Can Colombia’s Petro Escape His Labyrinth?

January 5, 2024 Topic: Columbia Region: Americas Tags: ColumbiaGustavo PetroFARCDrug CartelsCrimeLeftism

Can Colombia’s Petro Escape His Labyrinth?

Amidst a struggling economy, a worsening rural security situation, and an uncertain peace process, Petro faces a sea of challenges.

 

Petro is also pushing for greater integration between the two countries, as was seen most recently in the announcement of plans for Colombian parastatal ECOPETROL to invest in and purchase natural gas from PDVSA, its Venezuelan counterpart. This has led to criticism from industry observers, who doubt PDVSA’s ability to manage such investment and suggest that ECOPETROL would do better to work directly with the foreign firms that still operate in Venezuela or, alternatively, to invest in increasing production in Colombia.

Dilemmas for U.S. policy

With plenty to do at home, Petro’s policies on global issues seem to be confined largely to leftist rhetoric. His views on Hamas’s attack and Israel’s response have been especially intemperate. While other Latin countries’ trajectories have gone from initial sympathy for Israel to deep concern over civilian casualties in Gaza, early on, Petro refused to denounce Hamas and compared Israeli actions in Gaza to those of the Nazis, leading Israel to suspend its significant security cooperation with Colombia. 

 

Petro’s relations with the United States have benefited from a certain inertia on the latter’s part. For over two decades, Colombia was a focus of American concern, and the “Plan Colombia” program of military, police, and development assistance had been crucial to forcing the FARC to the negotiating table. The United States has sought to maintain ties with Colombia, including assistance, particularly on the development side, which fits with Petro’s “total peace” ambitions.
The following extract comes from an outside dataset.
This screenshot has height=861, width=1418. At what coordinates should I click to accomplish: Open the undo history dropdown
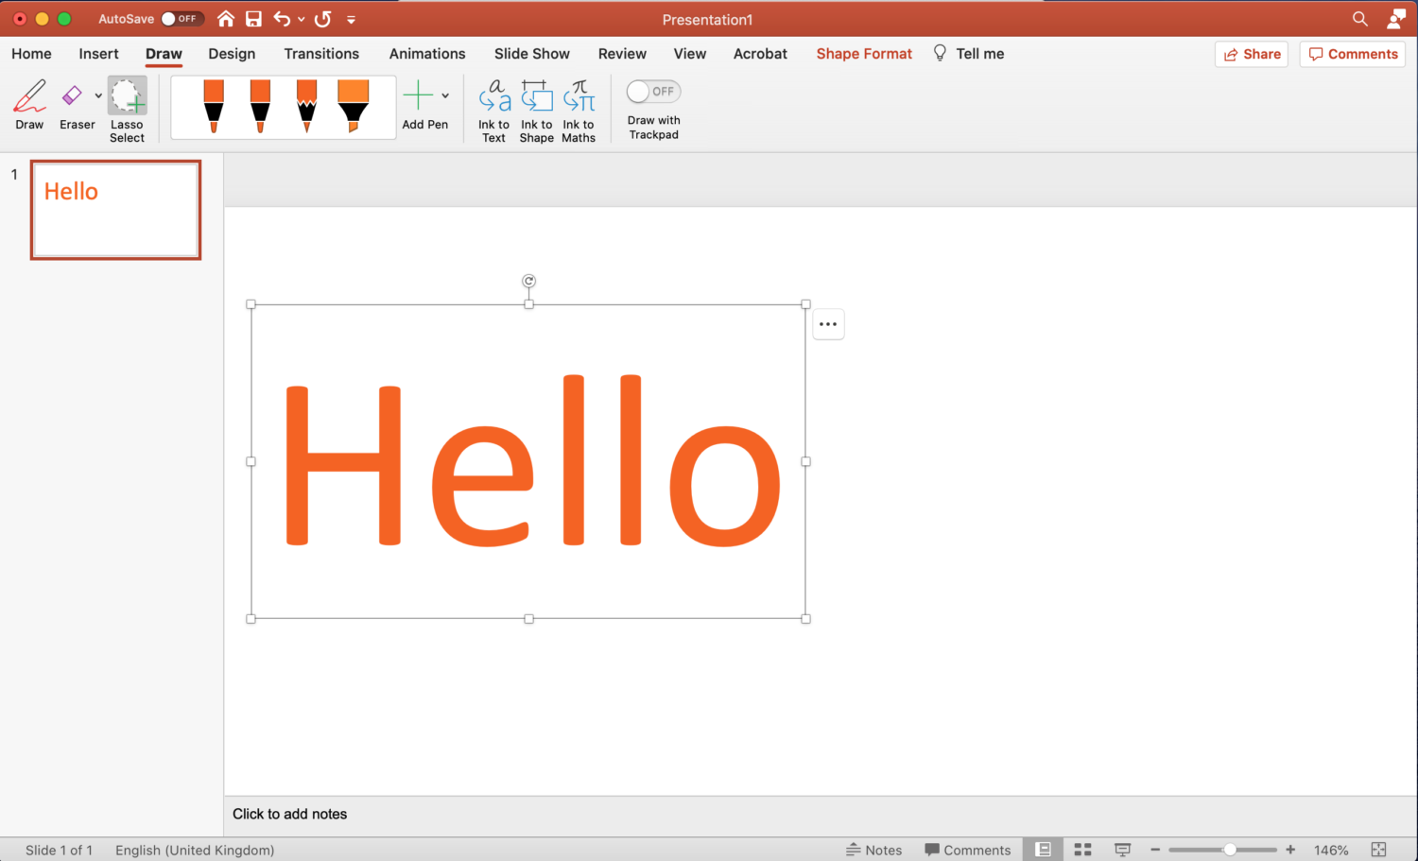301,18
Petro has shown interest in involving the United States in its negotiations with the ELN, but thus far, it has kept its distance. However, the Biden administration has largely kept silent as Petro has relaxed counternarcotics efforts, particularly eradication, and taken a more permissive approach towards coca-producing farmers. Here, he may benefit from administration skepticism about security-focused approaches to drug control and the fact that to the extent that narcotics is a political issue in the United States, the focus has been on Chinese fentanyl, rather than Colombian cocaine, entering the United States via Mexico. 

The weakening of Colombia’s military and police forces and the deterioration in the security environment also have largely passed without comment from a U.S. administration for which Colombia and Latin America generally have been a second-tier priority. But one may ask whether such a benign view can be maintained indefinitely—even though an argument can be made for not breaking with Petro, who will eventually leave office. 
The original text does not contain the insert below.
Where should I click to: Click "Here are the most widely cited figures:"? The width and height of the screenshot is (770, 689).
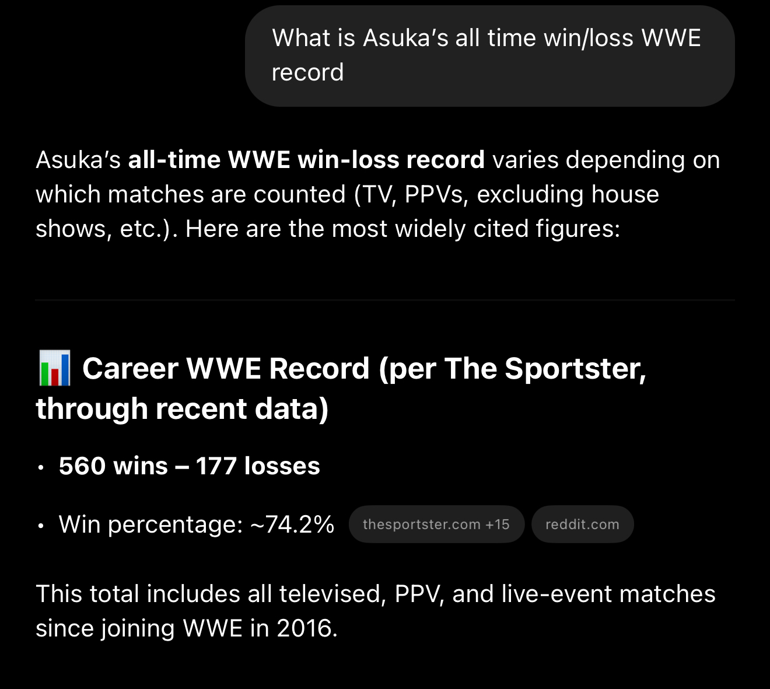pyautogui.click(x=403, y=229)
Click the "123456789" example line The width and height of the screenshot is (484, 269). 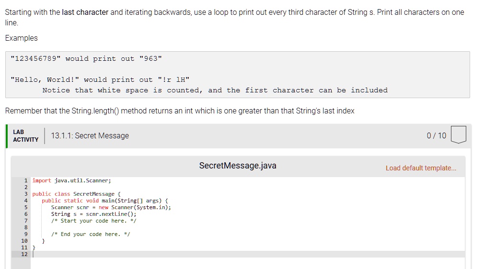pyautogui.click(x=86, y=59)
But coca production is reaching new highs, the business environment is worsening, rural violence is increasing, and the “total peace” effort is yet to bear fruit. At the same time, ever more illegal immigrants are passing through Colombia, heading north through Panama’s Darien Gap to the United States. All this, together with a foreign policy that seems to move Colombia closer to regional headaches such as Venezuela, Cuba, and Nicaragua while going out of its way to be difficult on issues such as the Middle East, may cause the view from Washington—if not in the White House, then in Congress—to grow more skeptical as to whether Columbia under Petro can remain a partner.
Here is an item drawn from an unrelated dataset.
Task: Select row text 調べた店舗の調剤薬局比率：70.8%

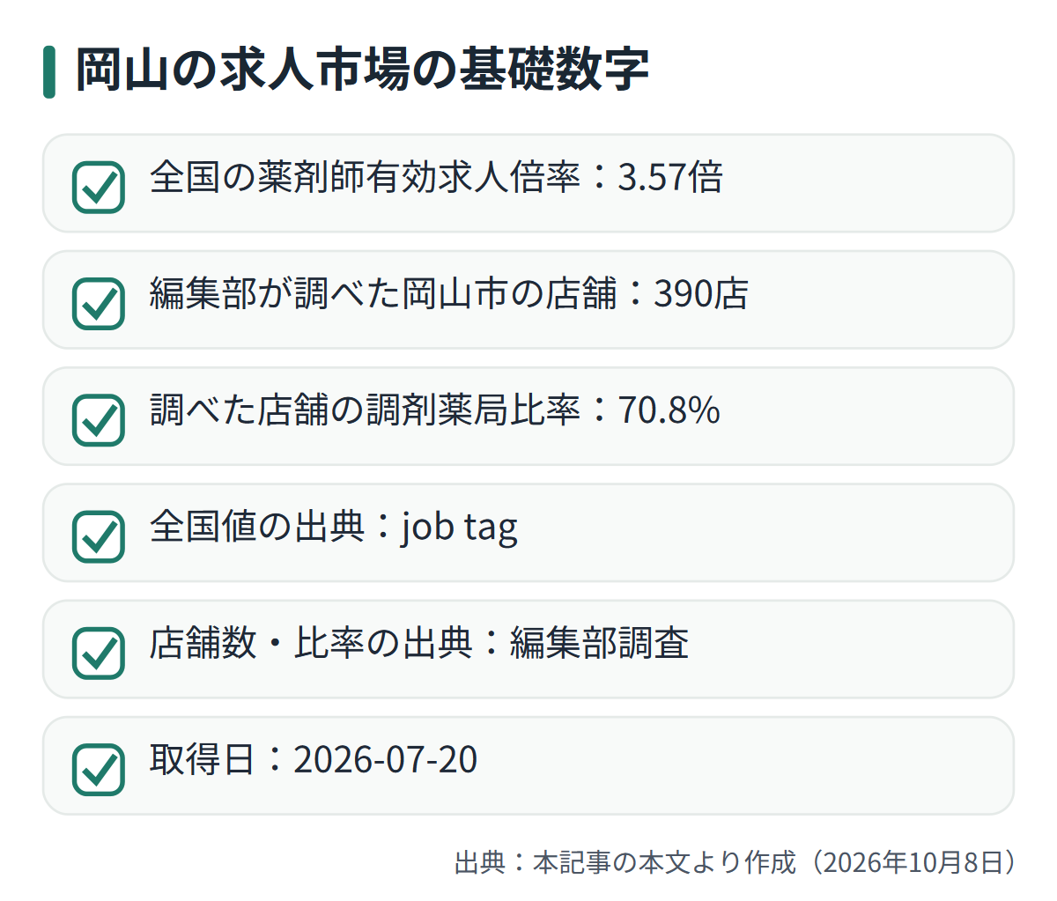Action: 435,410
Amidst a struggling economy, a worsening rural security situation, and an uncertain peace process, Petro’s own popularity has sunk to new lows and candidates he favored did poorly in recent municipal elections. Perhaps some legislative victories and an end to kidnapping could turn things around for him. But a year and a half into his term, his situation recalls that of Simón Bolivar in his last days, as recounted by Colombia’s most famous novelist, Gabriel García Marquez:

“He was shaken by the overwhelming revelation that the headlong race between his misfortunes and his dreams was at that moment reaching the finish line. The rest was darkness. ‘Damn it,’ he sighed. ‘How will I ever get out of this labyrinth?’”

Richard M. Sanders is Senior Fellow, Western Hemisphere, at the Center for the National Interest. A former member of the Senior Foreign Service of the U.S. Department of State, he served at the U.S. Embassy in Colombia from 1985-86 and 1999-2002. Other assignments include service as Director of the Office of Brazilian and Southern Cone Affairs and as Foreign Policy Adviser to the Chief of Staff, U.S. Army.